Blogger and THE LORD - a quiz
I am a stubborn and lazy person! I have wasted more time being mad at changing to Word Press. My head tells me to be grateful, excited to learn and glad for the upgrade; instead I wallow in self-pity. I miss simply jumping on my blog and posting in 3 minutes flat. Now, I have to read the manual before doing that. Not being able to quickly use my online journal is depressing me. Still, I am making progress. I know that one day, I will look back on this transition as good and my attitude as pathetic. Why am I making these posts public? Well, I need the posting practice and these are my thoughts today.
One simple question? Why can’t I post a photo? I’ve got the little photo icon on the bar above, but when I click it asks me for the image URL. Blogger integrates the uploading of the photo right there in one easy step. When I try to use the upload feature below, it says: Unable to create directory /home/.february/tkiihn/katiesbeer/wp-content/uploads/2006/03. Is its parent directory writable by the server? This has been the outcome of each and every learning step with Word Press. I then go the manual to read how to do it and end up more confused than ever. The Word Press Codex manual is the worst written manual for a beginner EVER. So, then I end up sending Glen yet another email asking how to do something. He fixes it for me, but then I feel like I didn’t learn anything. This whole wonderful, painful process is giving me several gifts; a rather ugly picture of my nature, undeserved gifts of a stranger (my very best blogging buddy Glen) and an opportunity to depend on others. I’m failing at all three.

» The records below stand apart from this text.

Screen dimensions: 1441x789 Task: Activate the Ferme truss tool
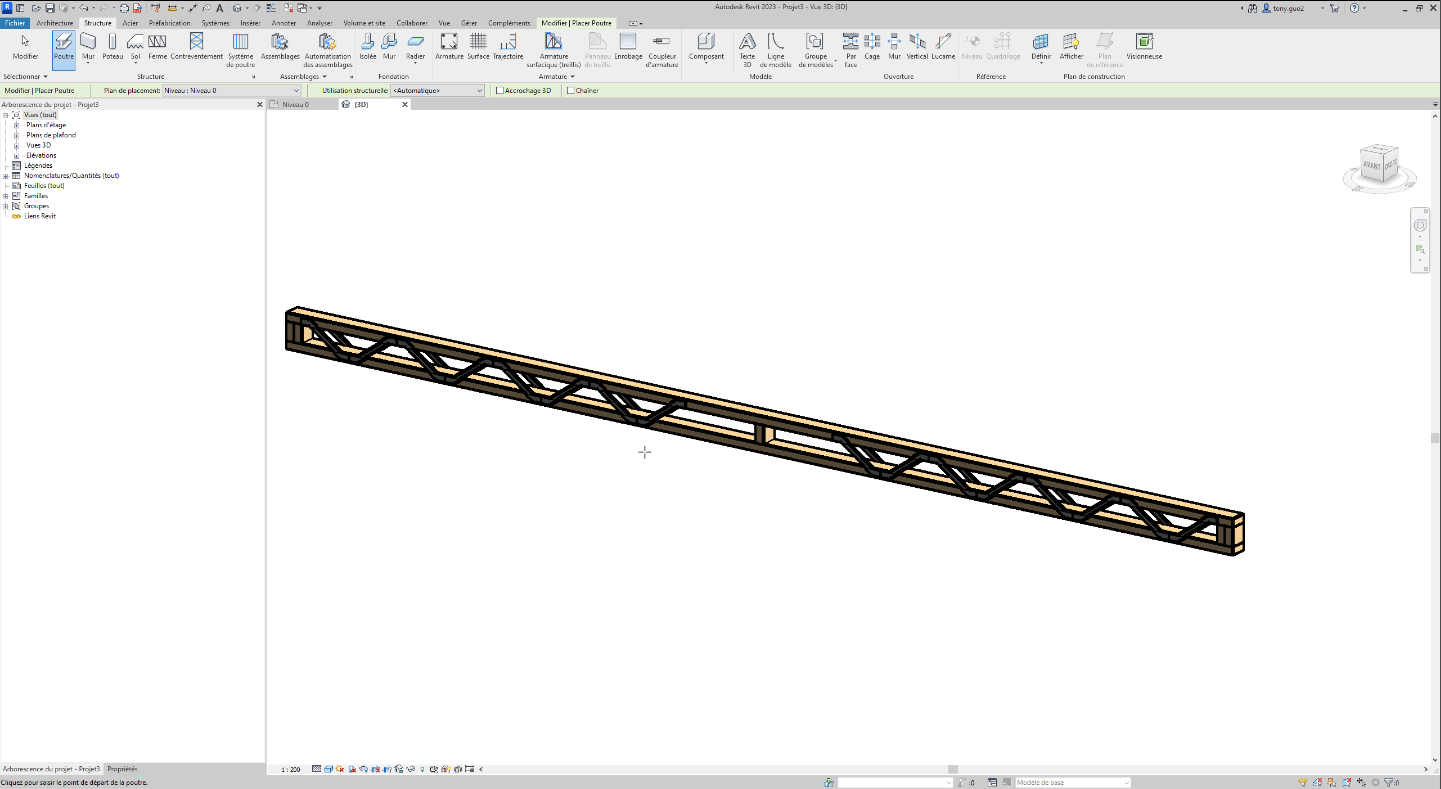click(x=156, y=45)
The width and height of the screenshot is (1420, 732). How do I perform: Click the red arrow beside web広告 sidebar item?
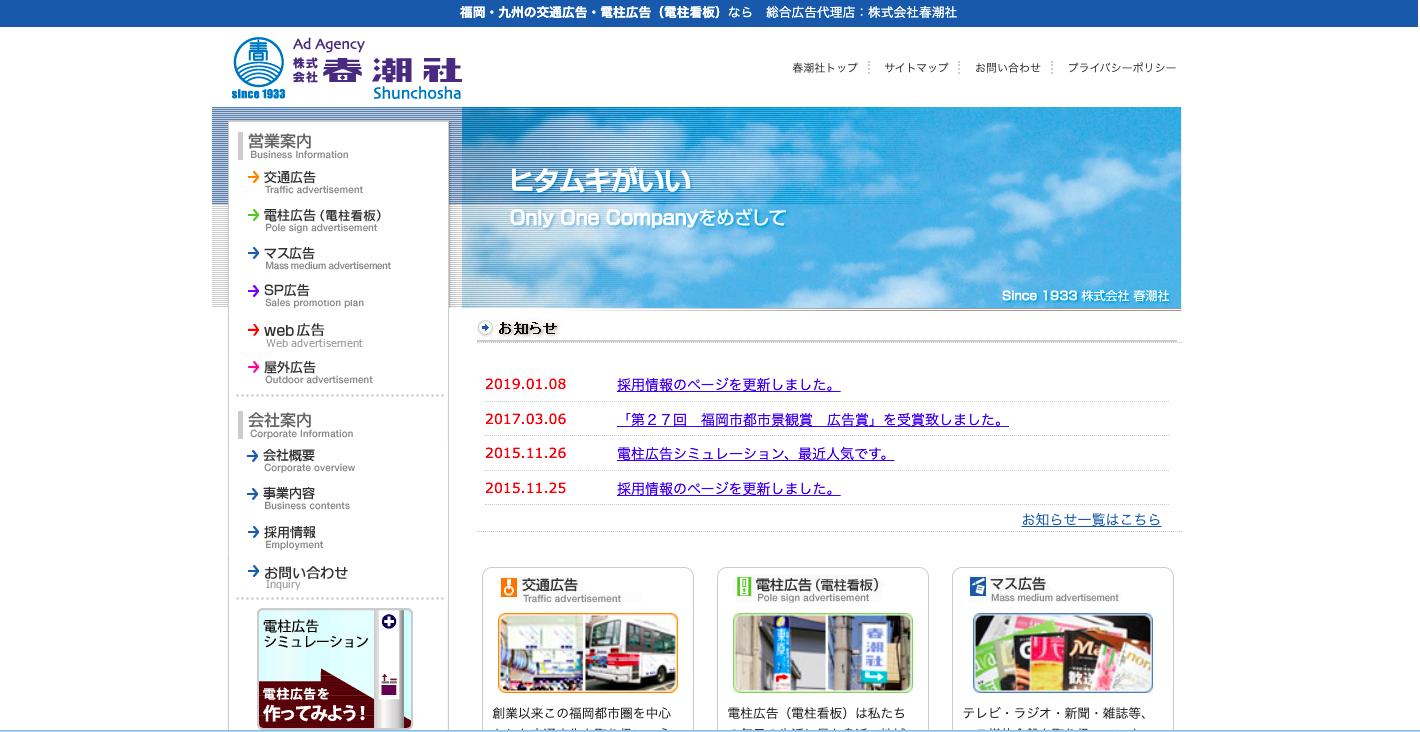(x=251, y=331)
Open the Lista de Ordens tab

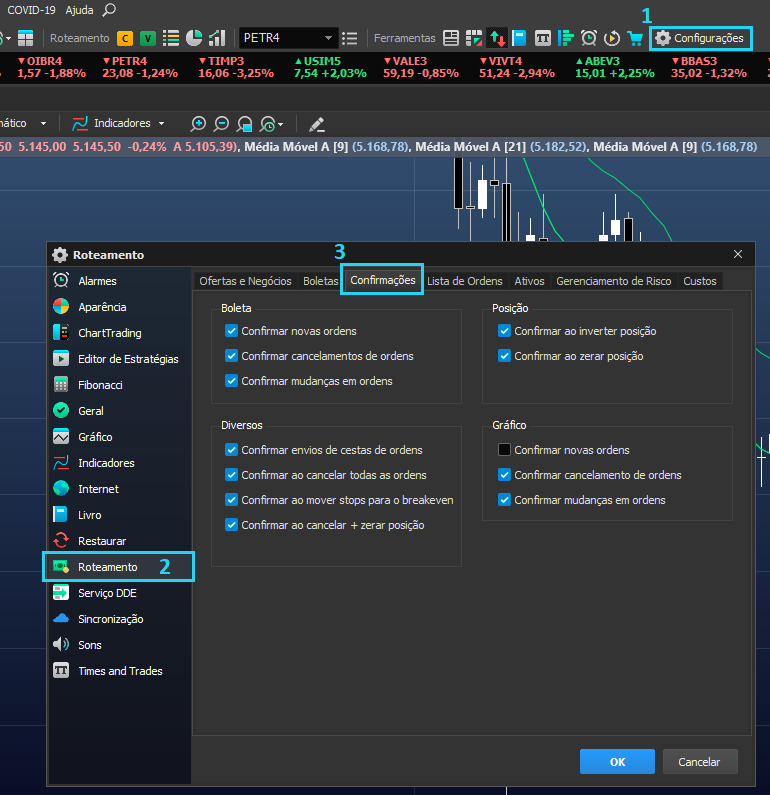[464, 281]
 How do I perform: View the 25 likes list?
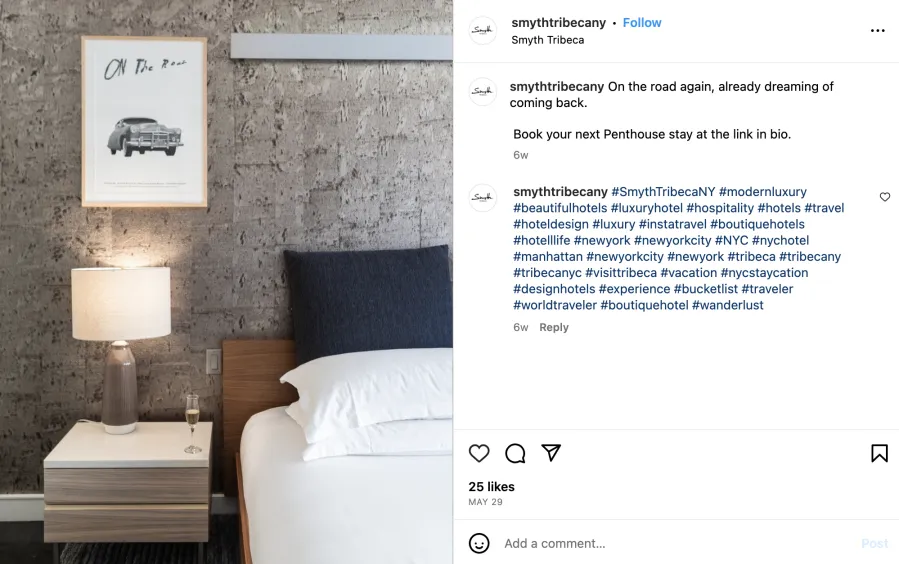click(491, 487)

I have a good tie in to this post and THE LORD. Can anyone guess what it is? If you are liturgical in practice, you probably heard a sermon on it yesterday. Clue: how is the crash of my old blog like a snake bite?






WP 2.0 had some initial bugs with the posting of pictures. I use a client, w.bloggar, that gives me spellchecking, relatively painless uploading, and offline post writing.
What is a client? See that’s where I am. WordPress uses all these foreign terms. Do I need to take a class on computer tech terminology or something?
LOL no.
A “client” is a program which usually sits on one computer (in this case my laptop) and send data to a “server” which usually sits on another computer.
There will never be a single magic-bullet book or class that will teach you everything you need to know.